Relative Entropy Convergence for Depolarizing Channels

TL;DR

This paper analyzes the convergence behavior of depolarizing quantum channels using relative entropy, computes the key log-Sobolev-1 constant, and applies it to improve entropy inequalities and bounds for tensor powers.

Contribution

It provides the explicit computation of the log-Sobolev-1 constant for depolarizing channels and applies this to enhance entropy inequalities and analyze tensor powers.

Findings

Computed the log-Sobolev-1 constant for depolarizing channels.

Improved the concavity inequality of von-Neumann entropy.
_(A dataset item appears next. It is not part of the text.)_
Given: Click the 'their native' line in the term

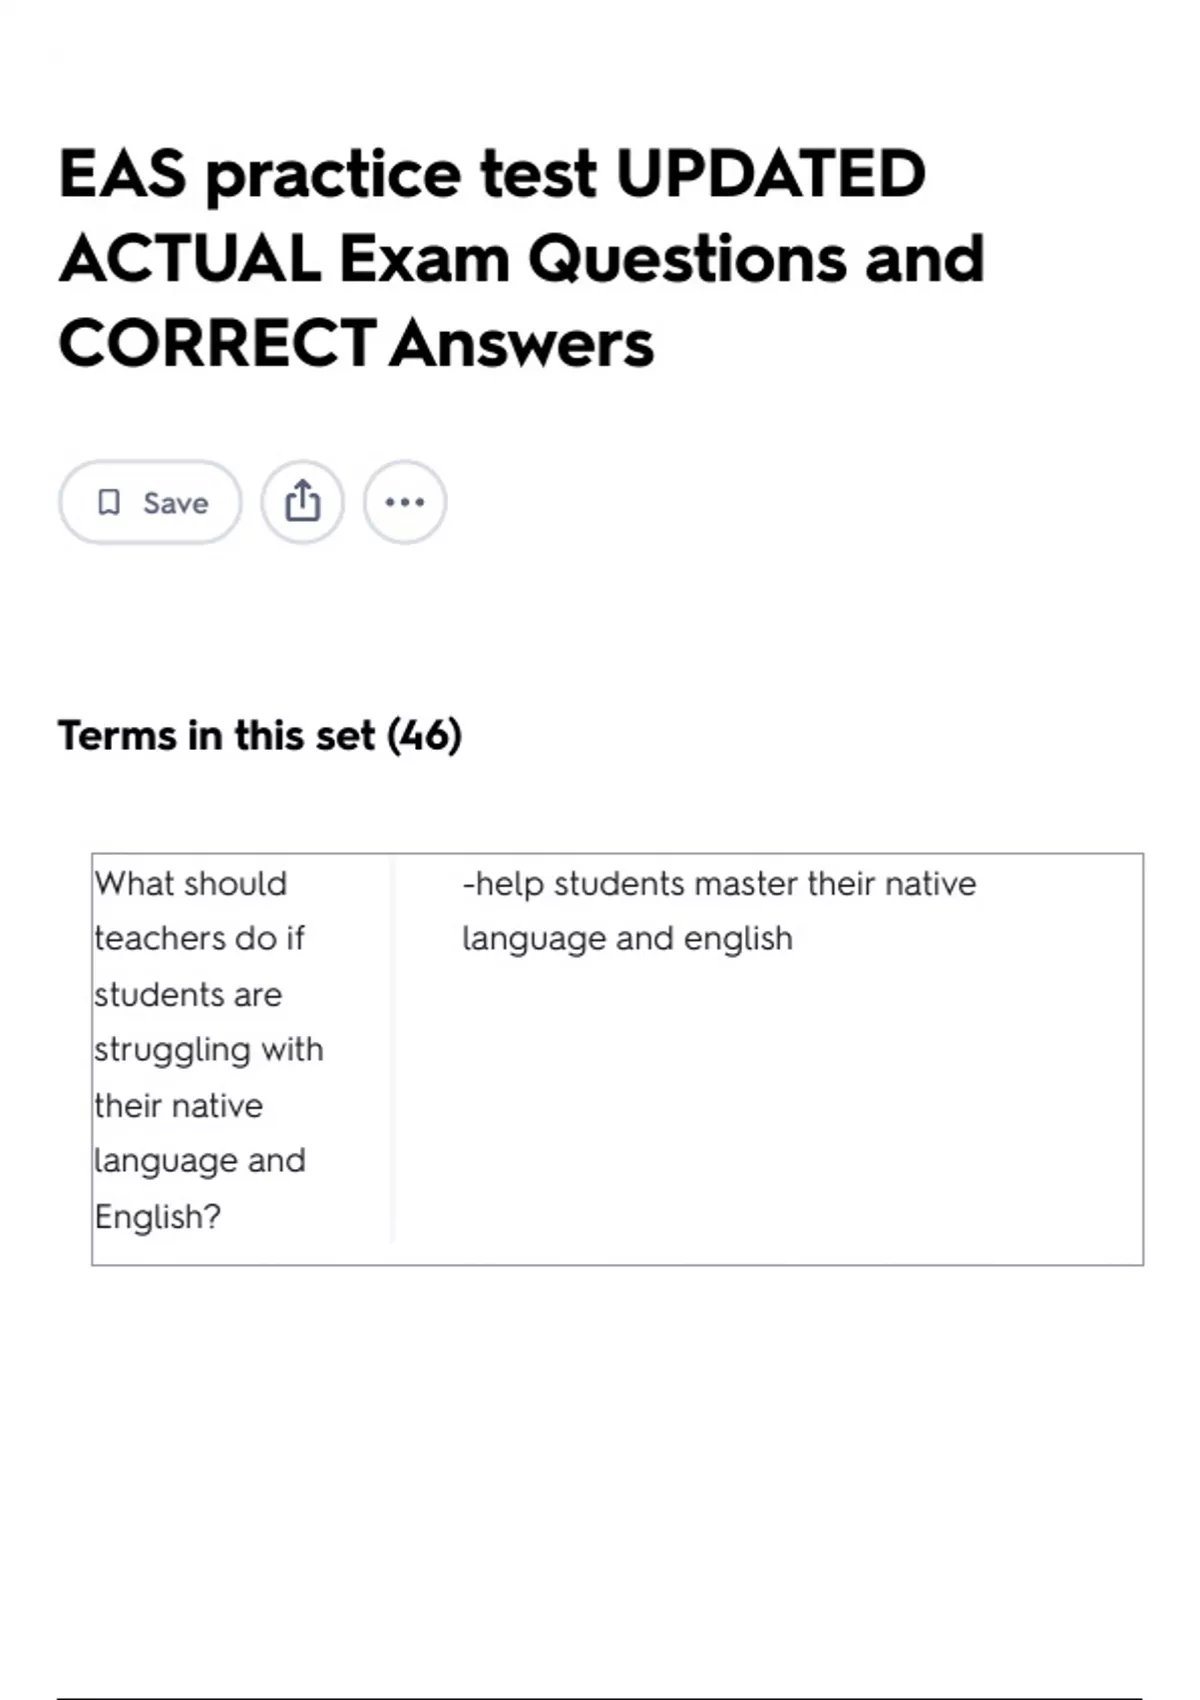Looking at the screenshot, I should click(179, 1106).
Established a uniform lower bound for tensor powers using Shearer's inequality.

Abstract

We study the convergence of states under continuous-time depolarizing channels with full rank fixed points in terms of the relative entropy. The optimal exponent of an upper bound on the relative entropy in this case is given by the log-Sobolev-1 constant. Our main result is the computation of this constant. As an application we use the log-Sobolev-1 constant of the depolarizing channels to improve the concavity inequality of the von-Neumann entropy. This result is compared to similar bounds obtained recently by Kim et al. and we show a version of Pinsker's inequality, which is optimal and tight if we fix the second argument of the relative entropy. Finally, we consider the log-Sobolev-1 constant of tensor-powers of the completely depolarizing channel and use a quantum version of Shearer's inequality to prove a uniform lower bound.